## SHORT EXERCISE
Copy out the items verbatim, starting at the one that contains "スーパーコピー 優良サイト (200, 69)" and ending with the last item, both included.

## Start

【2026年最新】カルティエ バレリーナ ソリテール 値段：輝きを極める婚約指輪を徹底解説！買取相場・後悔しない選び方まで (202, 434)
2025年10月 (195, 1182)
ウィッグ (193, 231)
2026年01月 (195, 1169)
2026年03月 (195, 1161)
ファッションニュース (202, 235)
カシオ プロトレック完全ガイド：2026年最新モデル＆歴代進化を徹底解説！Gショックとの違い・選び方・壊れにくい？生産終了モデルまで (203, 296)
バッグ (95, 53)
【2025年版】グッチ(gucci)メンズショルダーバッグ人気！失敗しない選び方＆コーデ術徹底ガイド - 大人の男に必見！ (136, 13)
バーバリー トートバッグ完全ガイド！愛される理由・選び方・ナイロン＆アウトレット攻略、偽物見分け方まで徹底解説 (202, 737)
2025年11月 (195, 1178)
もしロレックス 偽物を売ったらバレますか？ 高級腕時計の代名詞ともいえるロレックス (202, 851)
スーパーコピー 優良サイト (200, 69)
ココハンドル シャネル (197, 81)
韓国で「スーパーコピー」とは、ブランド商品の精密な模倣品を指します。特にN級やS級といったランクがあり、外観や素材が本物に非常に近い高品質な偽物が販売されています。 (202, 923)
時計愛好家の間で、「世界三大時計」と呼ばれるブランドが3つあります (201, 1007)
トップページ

## End

## RESPONSE TO THE EXERCISE
スーパーコピー 優良サイト (200, 69)
ココハンドル シャネル (197, 81)
韓国で「スーパーコピー」とは、ブランド商品の精密な模倣品を指します。特にN級やS級といったランクがあり、外観や素材が本物に非常に近い高品質な偽物が販売されています。 (202, 923)
時計愛好家の間で、「世界三大時計」と呼ばれるブランドが3つあります (201, 1007)
トップページ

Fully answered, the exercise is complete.